Failure to Provide Timely Pain Medication Due to Inadequate Pharmacy Coordination
Penalty
Summary
Nursing staff failed to provide a resident with routine and emergency pharmaceutical services as required by physician orders. Specifically, the staff did not ensure timely administration of Lyrica, a pain medication, from 10/10/25 to 10/15/25. The medication was not administered for five consecutive days, and documentation showed either missing initials or notes indicating the medication was pending delivery. During this period, the resident received PRN pain medications, but not the scheduled Lyrica as ordered. The resident had a history of unspecified cirrhosis of the liver and type 2 diabetes, with frequent pain episodes documented in his care plan and MDS assessment.
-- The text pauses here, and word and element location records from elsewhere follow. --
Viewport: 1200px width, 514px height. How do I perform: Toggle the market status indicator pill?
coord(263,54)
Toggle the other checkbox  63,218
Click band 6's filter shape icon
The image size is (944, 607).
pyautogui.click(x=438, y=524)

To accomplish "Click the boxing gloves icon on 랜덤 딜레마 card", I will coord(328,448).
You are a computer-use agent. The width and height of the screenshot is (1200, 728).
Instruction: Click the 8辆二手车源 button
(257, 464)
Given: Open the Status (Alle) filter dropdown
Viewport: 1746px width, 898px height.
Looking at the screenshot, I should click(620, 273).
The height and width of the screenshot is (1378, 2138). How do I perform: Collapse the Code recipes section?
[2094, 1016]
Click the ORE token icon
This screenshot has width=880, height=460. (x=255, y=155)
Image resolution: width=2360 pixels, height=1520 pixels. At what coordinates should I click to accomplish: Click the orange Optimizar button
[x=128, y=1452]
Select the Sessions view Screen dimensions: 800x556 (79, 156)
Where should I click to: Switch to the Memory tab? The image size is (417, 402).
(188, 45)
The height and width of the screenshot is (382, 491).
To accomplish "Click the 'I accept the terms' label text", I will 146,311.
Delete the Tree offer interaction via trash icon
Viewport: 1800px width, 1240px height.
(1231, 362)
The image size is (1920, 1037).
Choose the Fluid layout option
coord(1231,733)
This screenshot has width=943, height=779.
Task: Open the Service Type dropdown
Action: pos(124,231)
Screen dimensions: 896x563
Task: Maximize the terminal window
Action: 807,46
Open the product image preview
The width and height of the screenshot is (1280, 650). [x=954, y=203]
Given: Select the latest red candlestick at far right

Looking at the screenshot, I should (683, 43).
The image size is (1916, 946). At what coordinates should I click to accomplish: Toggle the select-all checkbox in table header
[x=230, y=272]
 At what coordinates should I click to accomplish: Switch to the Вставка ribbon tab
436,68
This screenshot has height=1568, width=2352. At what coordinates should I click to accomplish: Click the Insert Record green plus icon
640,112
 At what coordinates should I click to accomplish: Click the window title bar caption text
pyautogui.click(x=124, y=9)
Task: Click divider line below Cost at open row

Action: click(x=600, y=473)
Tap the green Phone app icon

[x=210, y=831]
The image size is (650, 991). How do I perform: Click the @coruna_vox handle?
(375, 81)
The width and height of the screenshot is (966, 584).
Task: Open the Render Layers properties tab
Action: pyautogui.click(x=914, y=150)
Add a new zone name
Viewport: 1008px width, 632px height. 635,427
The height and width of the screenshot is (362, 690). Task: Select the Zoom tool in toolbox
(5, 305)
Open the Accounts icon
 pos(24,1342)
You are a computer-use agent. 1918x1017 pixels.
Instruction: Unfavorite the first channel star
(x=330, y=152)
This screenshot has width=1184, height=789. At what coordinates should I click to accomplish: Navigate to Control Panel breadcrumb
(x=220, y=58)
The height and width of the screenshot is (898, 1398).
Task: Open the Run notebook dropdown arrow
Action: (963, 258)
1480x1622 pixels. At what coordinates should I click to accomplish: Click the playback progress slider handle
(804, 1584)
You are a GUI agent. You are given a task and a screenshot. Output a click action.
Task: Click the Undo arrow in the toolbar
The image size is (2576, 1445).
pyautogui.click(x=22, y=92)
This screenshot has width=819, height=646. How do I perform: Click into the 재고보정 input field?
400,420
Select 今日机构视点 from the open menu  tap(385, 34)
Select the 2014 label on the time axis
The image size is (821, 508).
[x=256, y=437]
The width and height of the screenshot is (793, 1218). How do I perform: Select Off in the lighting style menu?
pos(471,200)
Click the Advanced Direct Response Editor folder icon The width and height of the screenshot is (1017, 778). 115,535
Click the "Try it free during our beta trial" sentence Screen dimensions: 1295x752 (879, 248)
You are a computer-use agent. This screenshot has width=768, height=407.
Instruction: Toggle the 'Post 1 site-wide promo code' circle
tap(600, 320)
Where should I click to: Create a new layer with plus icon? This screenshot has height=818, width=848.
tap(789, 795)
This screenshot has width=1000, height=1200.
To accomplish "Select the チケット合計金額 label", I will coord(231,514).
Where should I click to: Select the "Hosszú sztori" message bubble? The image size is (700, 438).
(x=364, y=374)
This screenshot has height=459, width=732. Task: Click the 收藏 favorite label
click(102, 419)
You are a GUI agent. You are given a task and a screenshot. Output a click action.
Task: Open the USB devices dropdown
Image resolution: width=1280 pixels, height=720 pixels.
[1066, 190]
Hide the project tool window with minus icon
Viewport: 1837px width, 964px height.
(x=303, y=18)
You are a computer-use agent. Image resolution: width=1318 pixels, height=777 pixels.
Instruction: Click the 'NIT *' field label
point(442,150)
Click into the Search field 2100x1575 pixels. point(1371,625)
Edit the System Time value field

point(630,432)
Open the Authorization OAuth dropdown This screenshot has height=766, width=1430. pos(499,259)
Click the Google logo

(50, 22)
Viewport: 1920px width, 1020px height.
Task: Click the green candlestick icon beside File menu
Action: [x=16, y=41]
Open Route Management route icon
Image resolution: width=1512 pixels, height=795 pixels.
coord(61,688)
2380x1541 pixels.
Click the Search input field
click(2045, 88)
The care plan required staff to administer medications as ordered and notify the physician as needed. Despite these directives, nursing staff did not contact the pharmacy promptly to inquire about the delayed delivery of Lyrica, nor did they consult the resident's primary care provider (PCP) to obtain a one-time order for the medication from the facility's Pyxis system, even though the medication was available in-house. Interviews with facility leadership, including the ADON and DON, confirmed that staff did not follow established policies for medication reordering and notification of changes in treatment. Both leaders stated that staff should have reordered medications in advance, followed up with the pharmacy within 24 hours of a missed delivery, and notified the PCP to ensure continuity of care. The nurse responsible for the resident's care acknowledged not considering obtaining the medication from the Pyxis or contacting the PCP, resulting in the resident not receiving prescribed pain management for several days.